**Request 1:** Please duplicate the rows in the stretch from the line containing "What do you" through the line containing "The width and height of the screenshot is (1000, 1004).", including both of those lines.
====== Text
Texas Breach of Fiduciary Duty Lawyer

When someone you trusted with your business, your finances, or your company’s future turns that trust into a weapon, the damage cuts far deeper than dollars and cents. It disrupts partnerships that took years to build. It destabilizes companies that employees depend on. It exposes shareholders, investors, and principals to losses that can take a generation to recover. A Texas breach of fiduciary duty lawyer at Flores, PLLC understands that these cases are never purely legal. They are deeply personal, and they demand both the analytical precision of sophisticated litigation counsel and the strategic judgment to pursue the right outcome for your business, not just the most aggressive one.

What a Fiduciary Relationship Actually Means in Texas

Texas law imposes fiduciary duties on individuals who occupy positions of special trust and confidence. These relationships carry legal obligations that go far beyond ordinary contractual promises. A fiduciary is required to act with undivided loyalty, to place the interests of the person or entity they serve above their own, and to deal with absolute candor and good faith. When that standard is violated, Texas courts take it seriously.

Fiduciary duties arise most commonly between business partners in a general partnership, corporate officers and directors toward shareholders, majority shareholders toward minority shareholders, attorneys toward clients, financial advisors toward clients, and agents acting on behalf of principals. In closely held businesses, which are particularly common across the Texas economy, these relationships are often informal and built on handshake trust, which makes betrayals especially destructive and the legal standards especially important to understand.
============
====== Records for processing
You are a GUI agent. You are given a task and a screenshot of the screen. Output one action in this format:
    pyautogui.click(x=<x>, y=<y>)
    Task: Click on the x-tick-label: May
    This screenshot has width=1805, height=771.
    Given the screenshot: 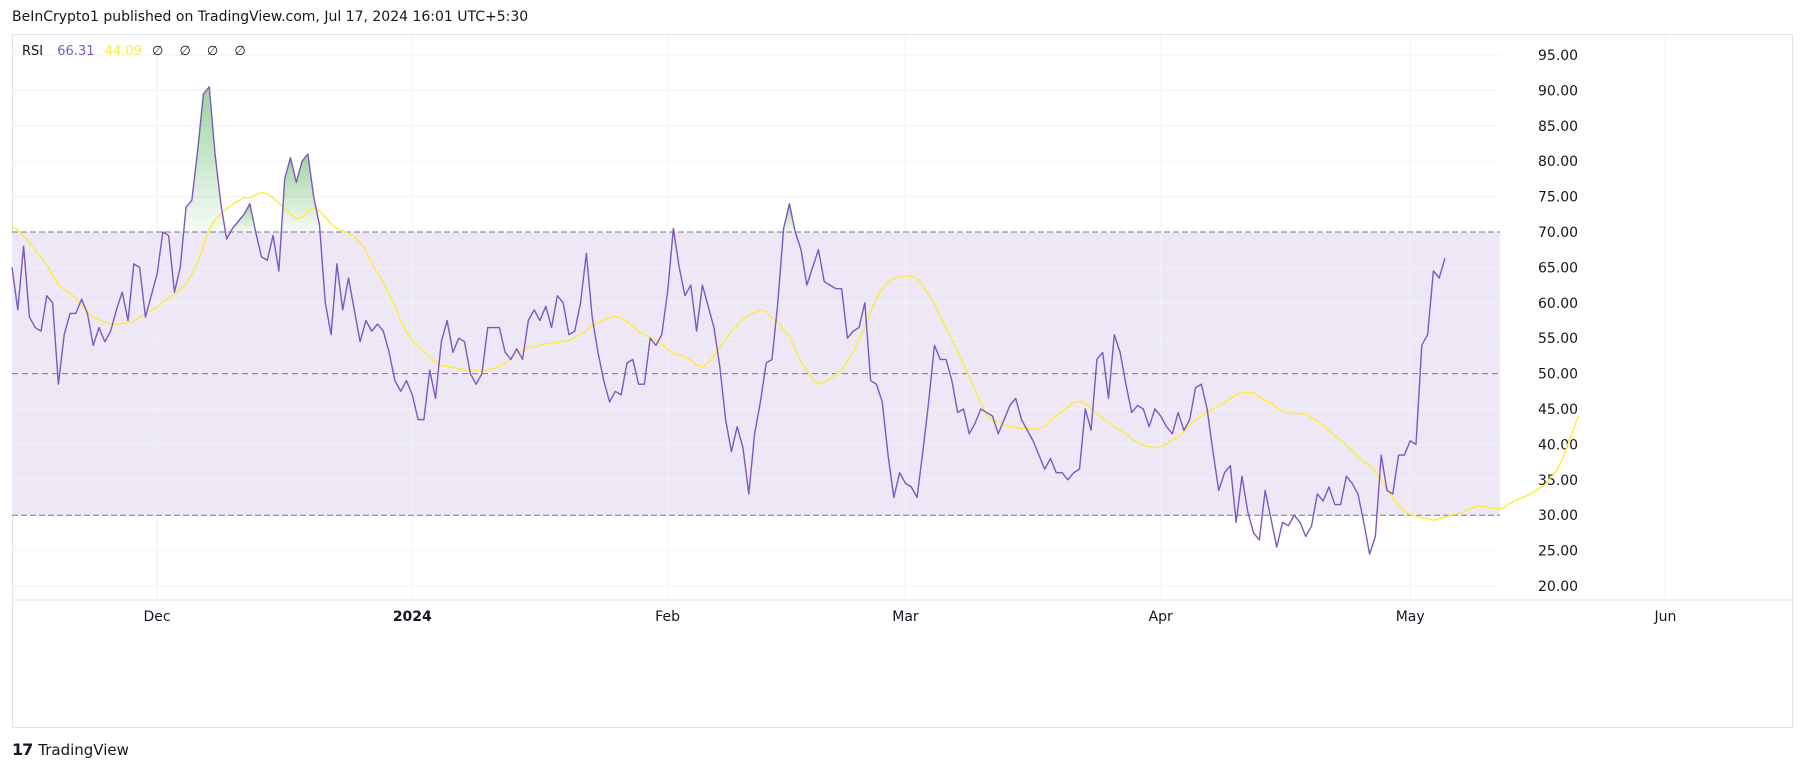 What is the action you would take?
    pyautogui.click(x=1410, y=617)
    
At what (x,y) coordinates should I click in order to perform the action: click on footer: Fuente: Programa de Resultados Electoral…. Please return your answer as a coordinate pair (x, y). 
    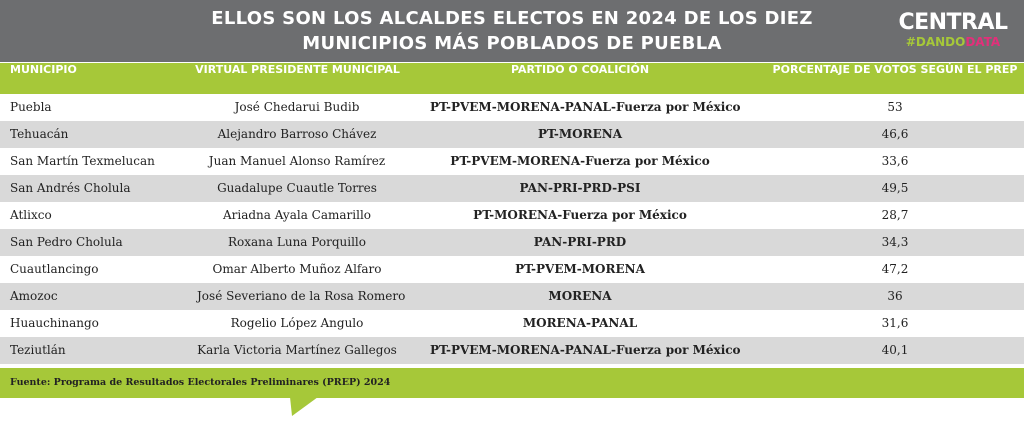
============
====== Records for processing
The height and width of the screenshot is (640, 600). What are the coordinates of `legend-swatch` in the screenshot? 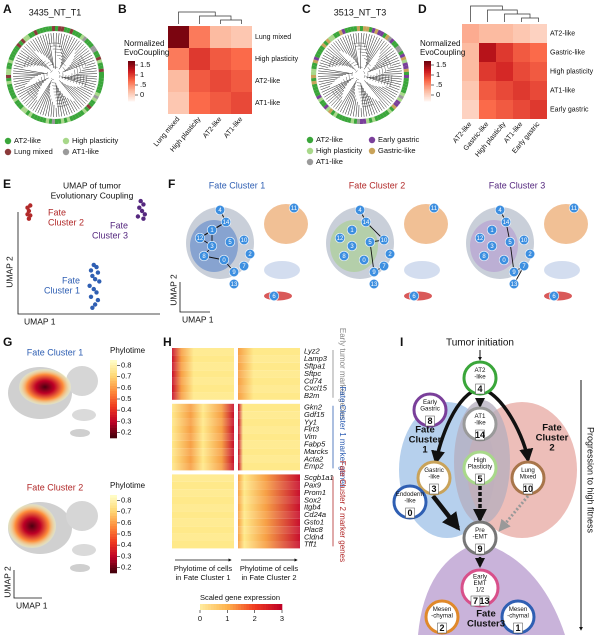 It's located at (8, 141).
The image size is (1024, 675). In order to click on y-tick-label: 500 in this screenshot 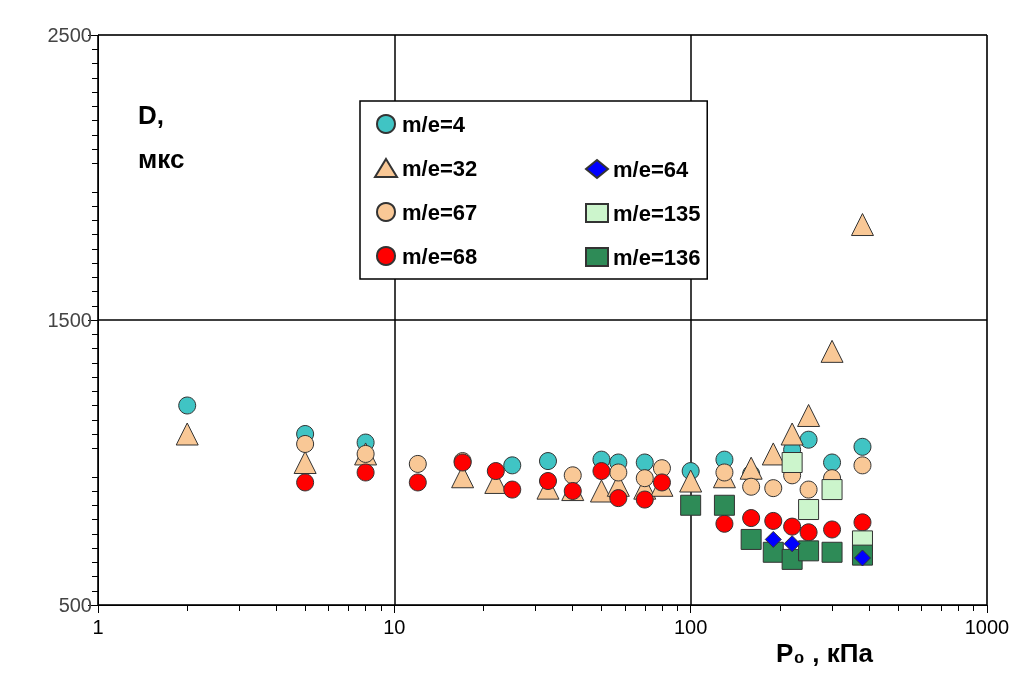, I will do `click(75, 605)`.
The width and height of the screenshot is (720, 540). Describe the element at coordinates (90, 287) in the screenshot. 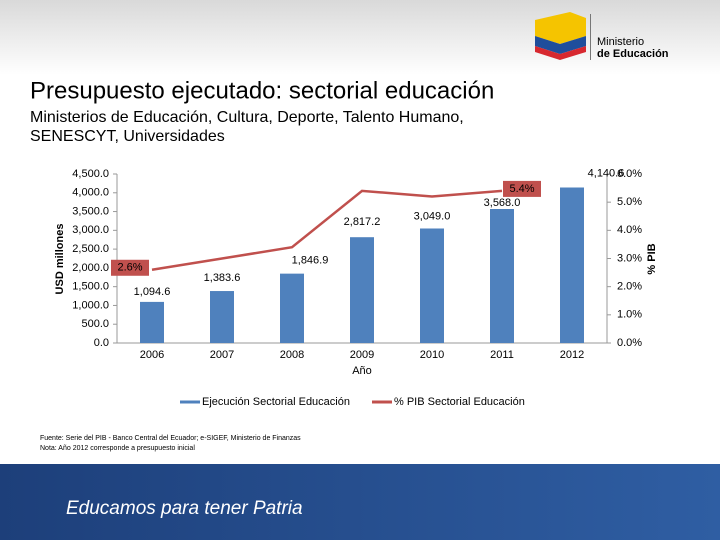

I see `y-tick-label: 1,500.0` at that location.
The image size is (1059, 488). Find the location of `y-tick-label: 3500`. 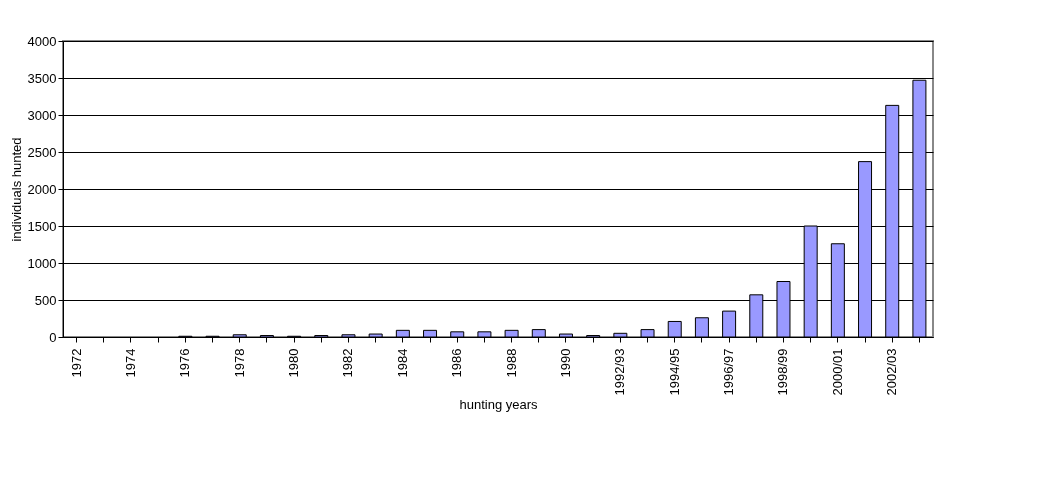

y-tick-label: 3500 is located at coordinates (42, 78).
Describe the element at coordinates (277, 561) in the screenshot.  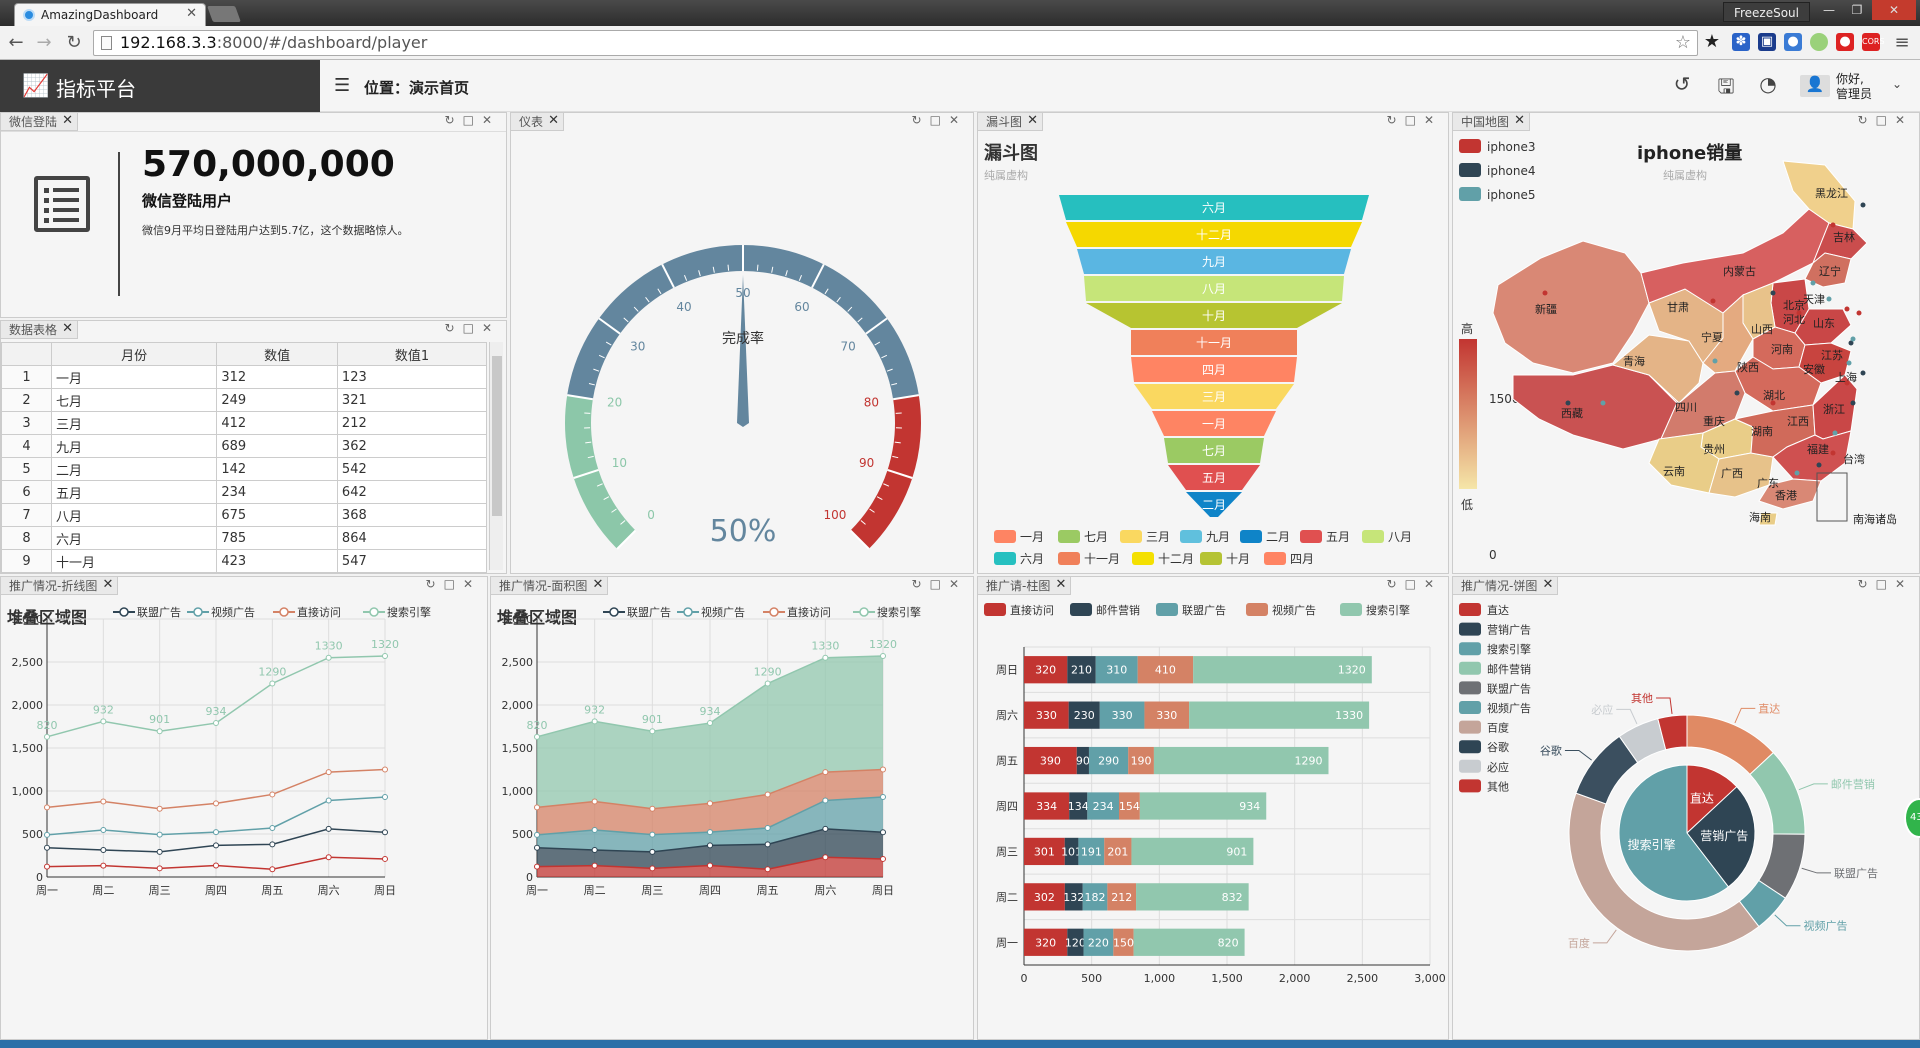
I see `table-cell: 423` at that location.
============
====== Records for processing
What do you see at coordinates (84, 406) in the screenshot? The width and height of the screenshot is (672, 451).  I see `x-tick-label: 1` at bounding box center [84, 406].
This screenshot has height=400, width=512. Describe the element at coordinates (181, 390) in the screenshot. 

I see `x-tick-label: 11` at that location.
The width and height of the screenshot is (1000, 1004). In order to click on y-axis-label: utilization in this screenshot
============
**Request 2:** From the text on Texas breach of fiduciary duty, set down the stretch from "Fiduciary duties arise" through "important to understand." word for word.

**Expected output 1:**
What do you see at coordinates (84, 406) in the screenshot? The width and height of the screenshot is (672, 451).  I see `x-tick-label: 1` at bounding box center [84, 406].
This screenshot has height=400, width=512. Describe the element at coordinates (181, 390) in the screenshot. 

I see `x-tick-label: 11` at that location.
The width and height of the screenshot is (1000, 1004). In order to click on y-axis-label: utilization in this screenshot

**Expected output 2:**
Fiduciary duties arise most commonly between business partners in a general partnership, corporate officers and directors toward shareholders, majority shareholders toward minority shareholders, attorneys toward clients, financial advisors toward clients, and agents acting on behalf of principals. In closely held businesses, which are particularly common across the Texas economy, these relationships are often informal and built on handshake trust, which makes betrayals especially destructive and the legal standards especially important to understand.